[begin DATASET RECORDS]

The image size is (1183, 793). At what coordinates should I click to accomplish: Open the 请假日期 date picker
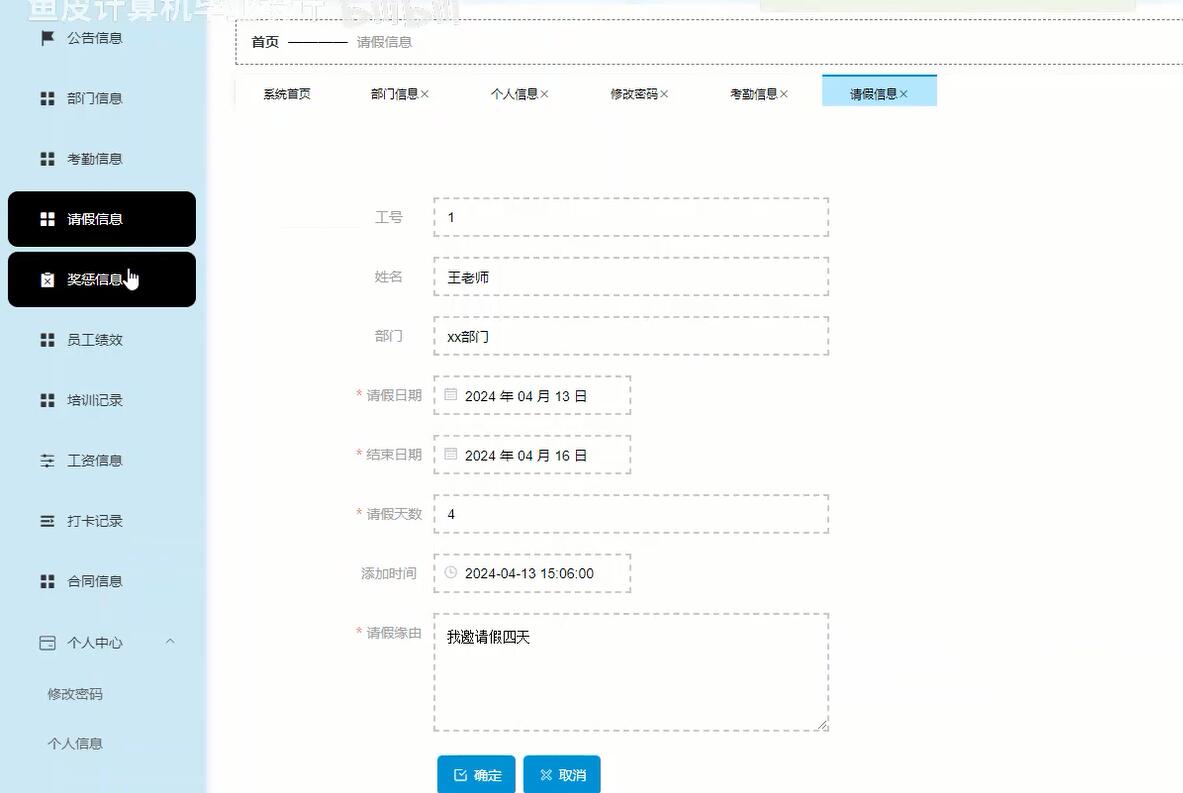pos(530,396)
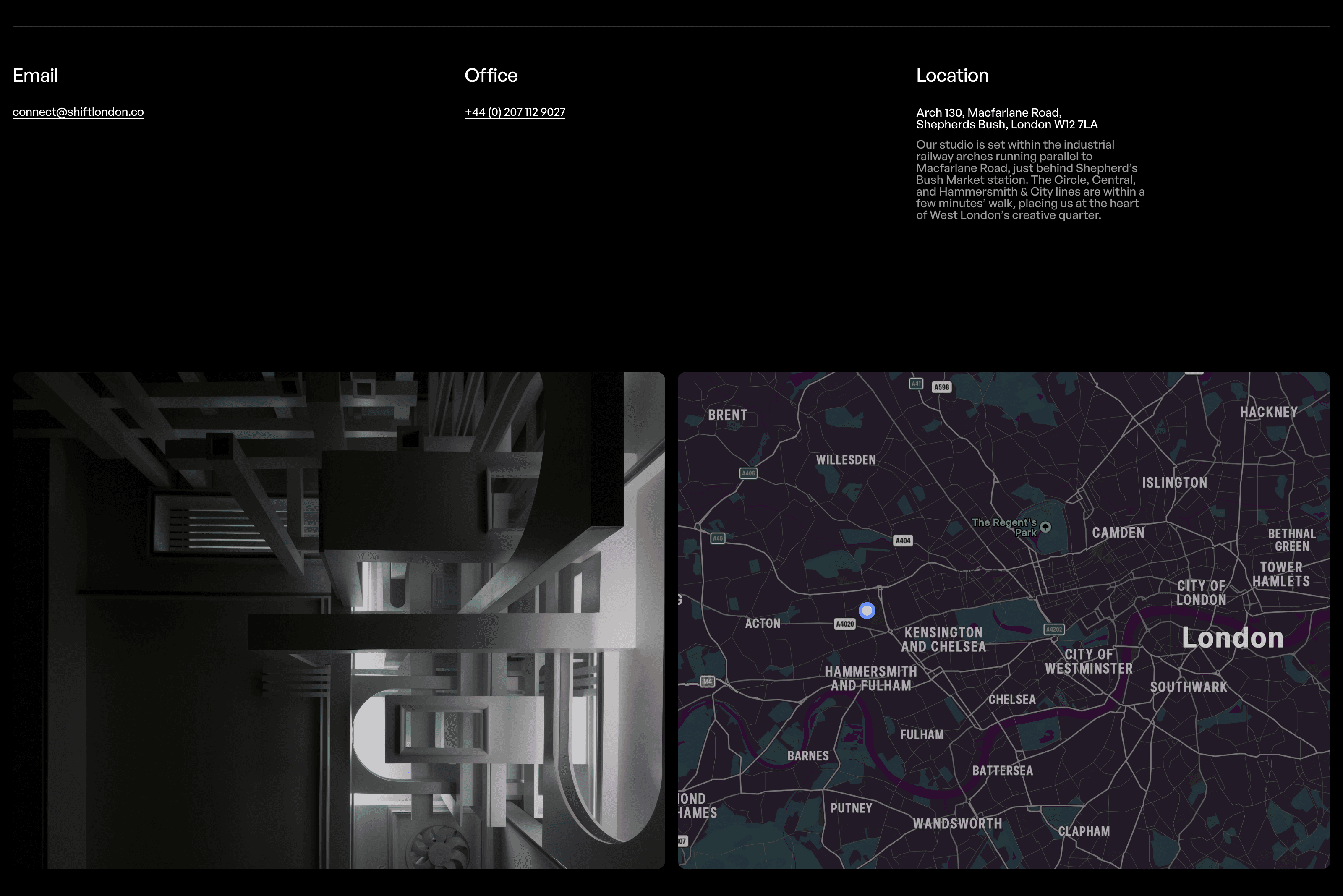The image size is (1343, 896).
Task: Click the Camden label on the map
Action: [x=1118, y=533]
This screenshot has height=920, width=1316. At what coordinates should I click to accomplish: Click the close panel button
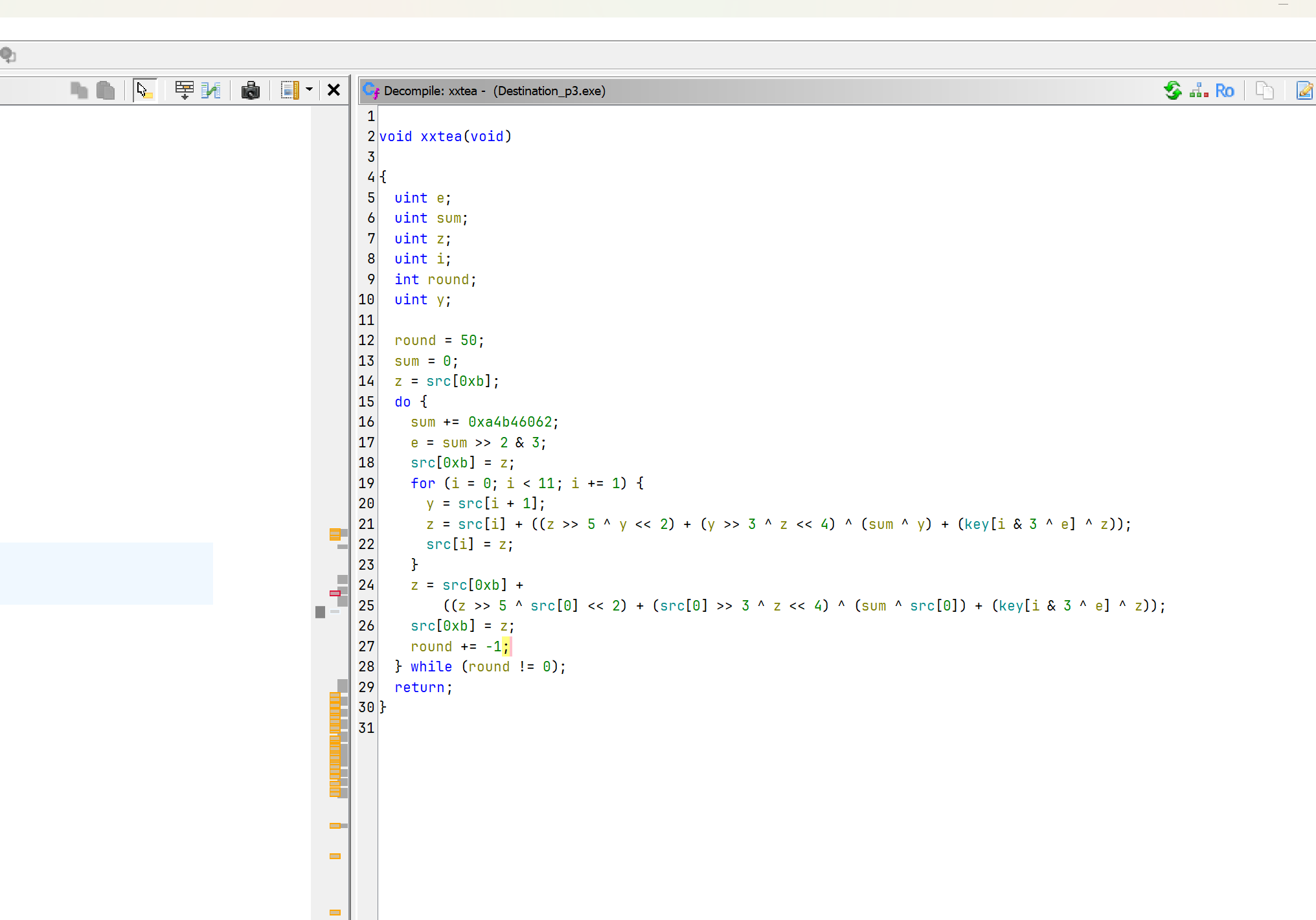(334, 91)
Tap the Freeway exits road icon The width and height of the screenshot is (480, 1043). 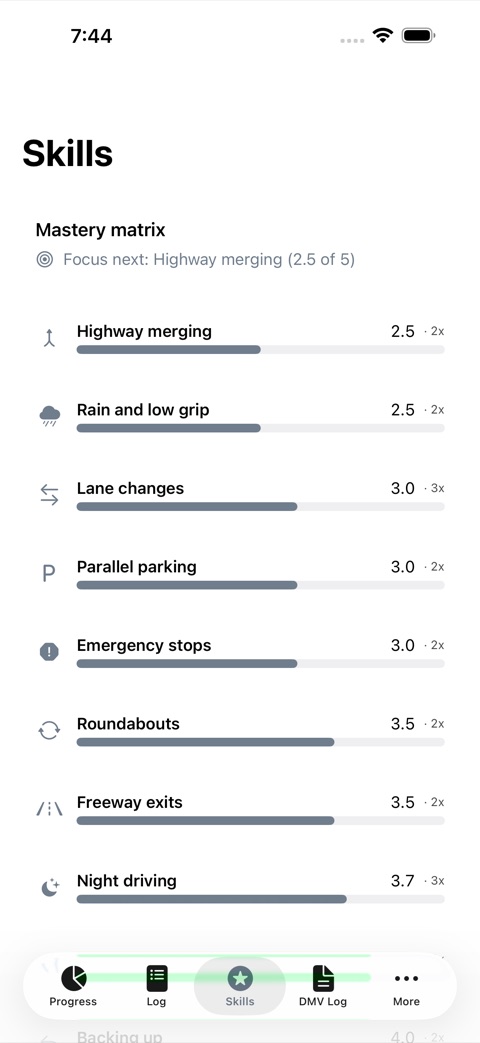coord(49,809)
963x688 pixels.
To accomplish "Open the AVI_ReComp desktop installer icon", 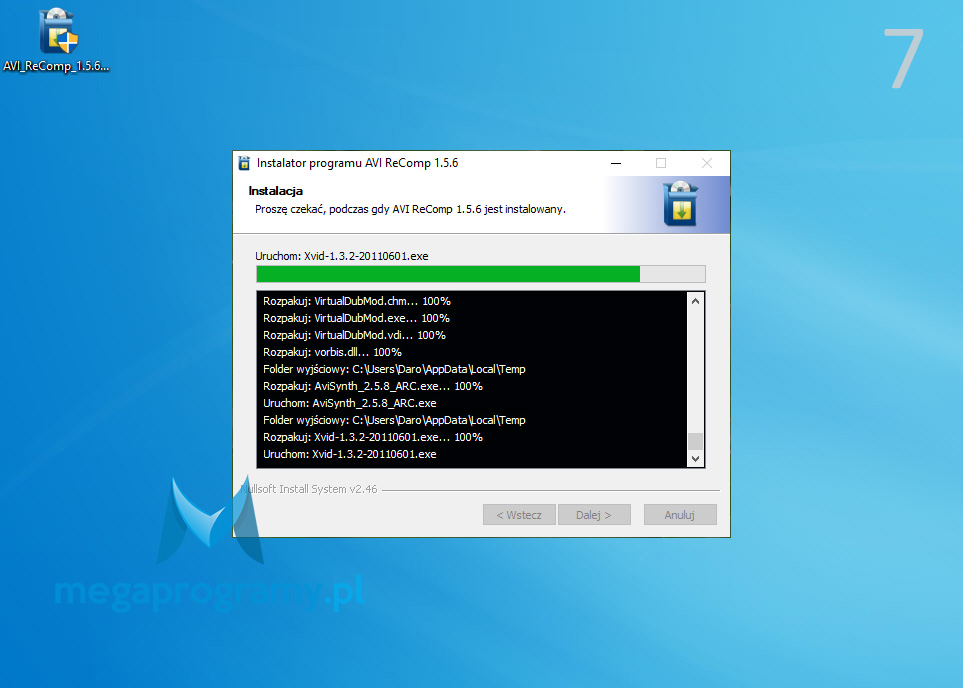I will click(x=58, y=36).
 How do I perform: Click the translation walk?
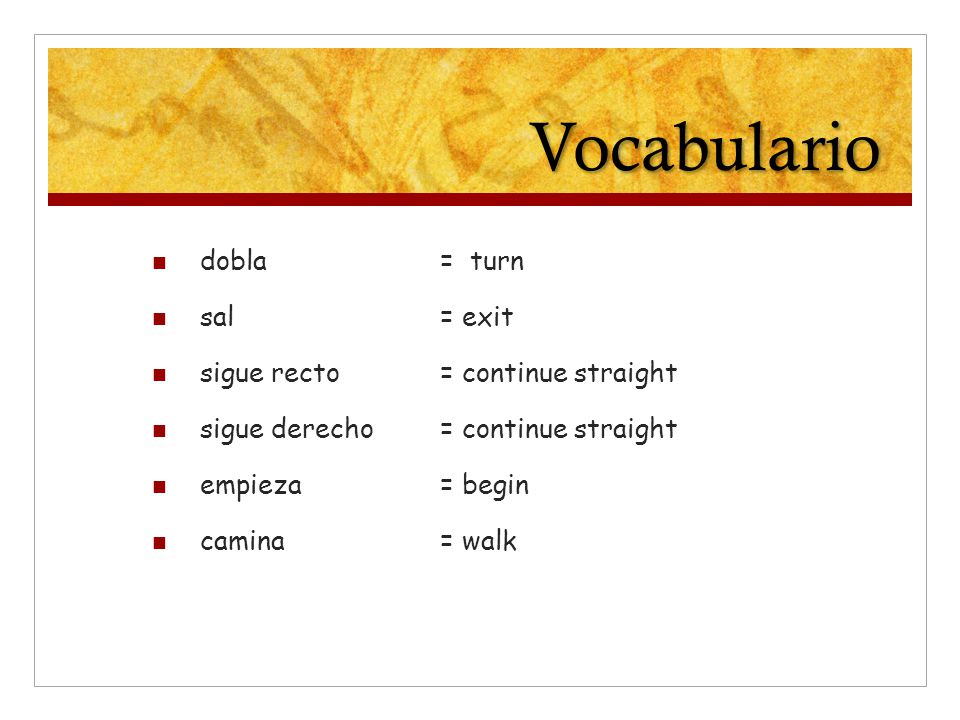[x=489, y=541]
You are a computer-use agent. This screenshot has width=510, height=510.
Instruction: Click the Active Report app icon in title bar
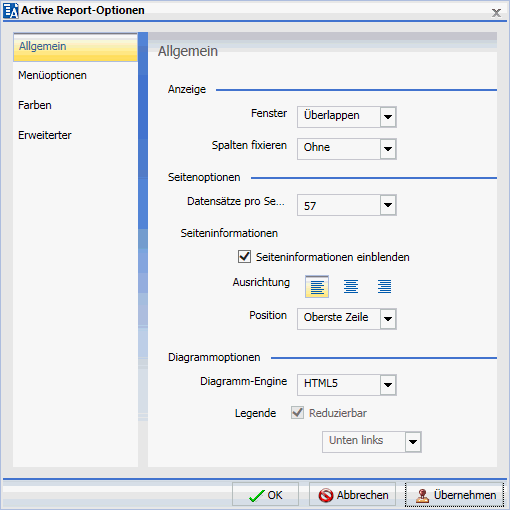click(x=10, y=11)
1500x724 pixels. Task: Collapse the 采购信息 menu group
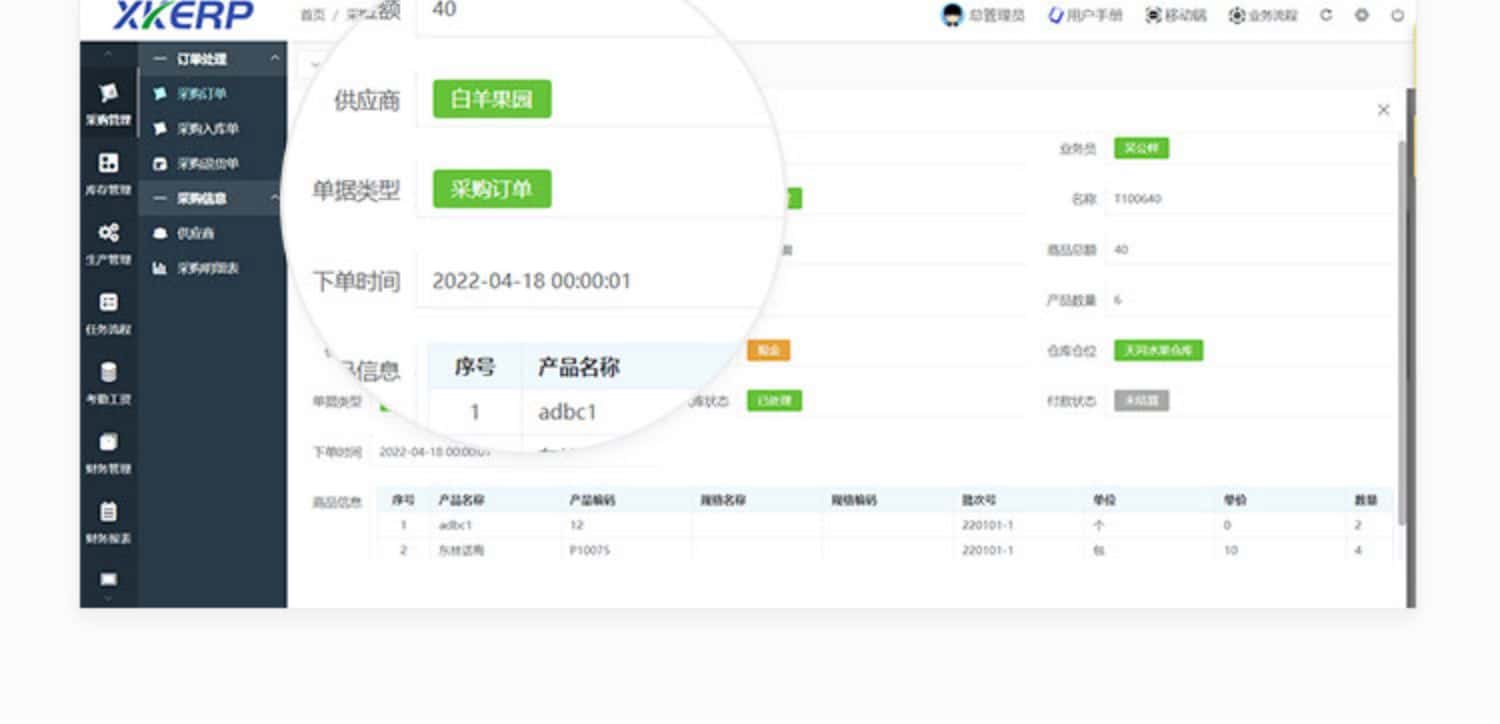(274, 198)
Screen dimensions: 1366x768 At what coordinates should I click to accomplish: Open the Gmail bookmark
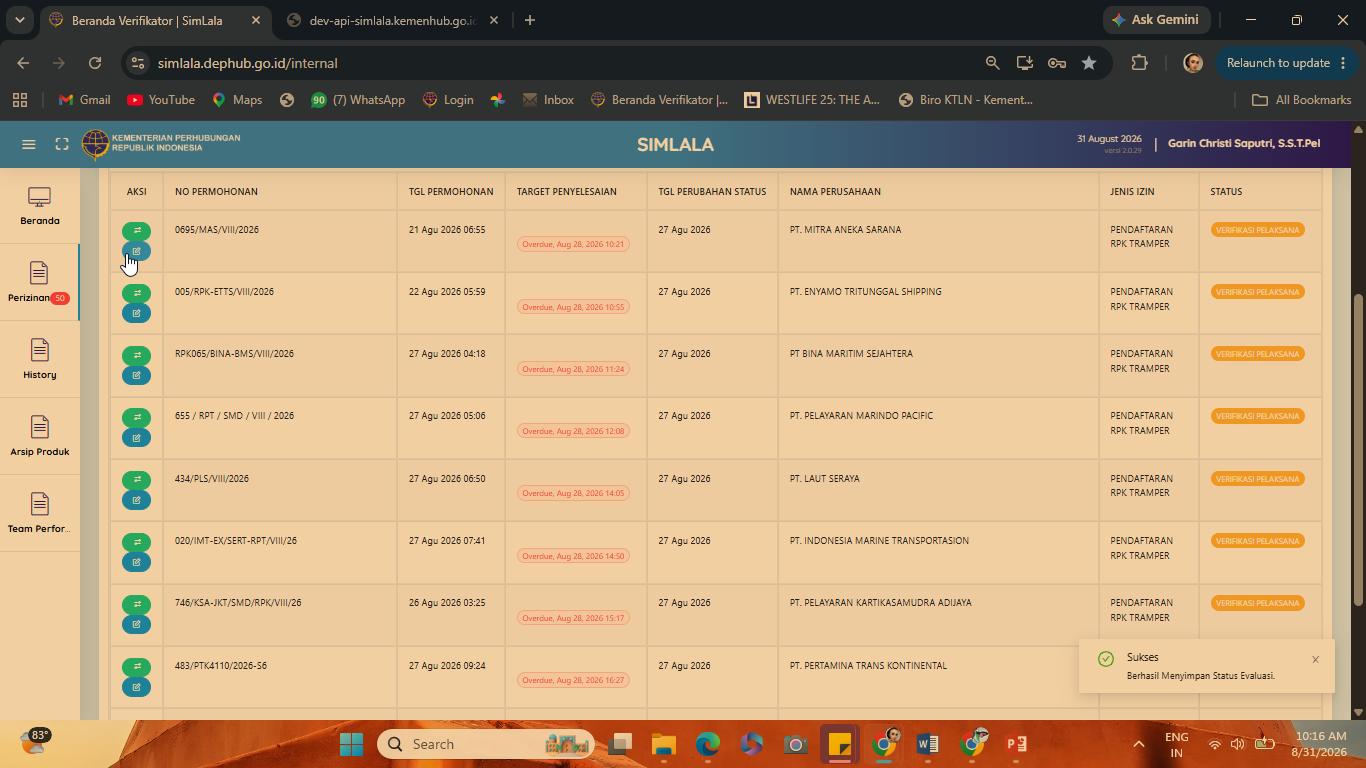tap(84, 100)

[end DATASET RECORDS]

Can you echo every line of the items above, beginning with the line containing "1500x724 pixels. Task: Collapse" and going on through the last line of the items, leaving the pictures out?

1500x724 pixels. Task: Collapse the 采购信息 menu group
(274, 198)
Screen dimensions: 1366x768 At what coordinates should I click to accomplish: Open the Gmail bookmark
tap(84, 100)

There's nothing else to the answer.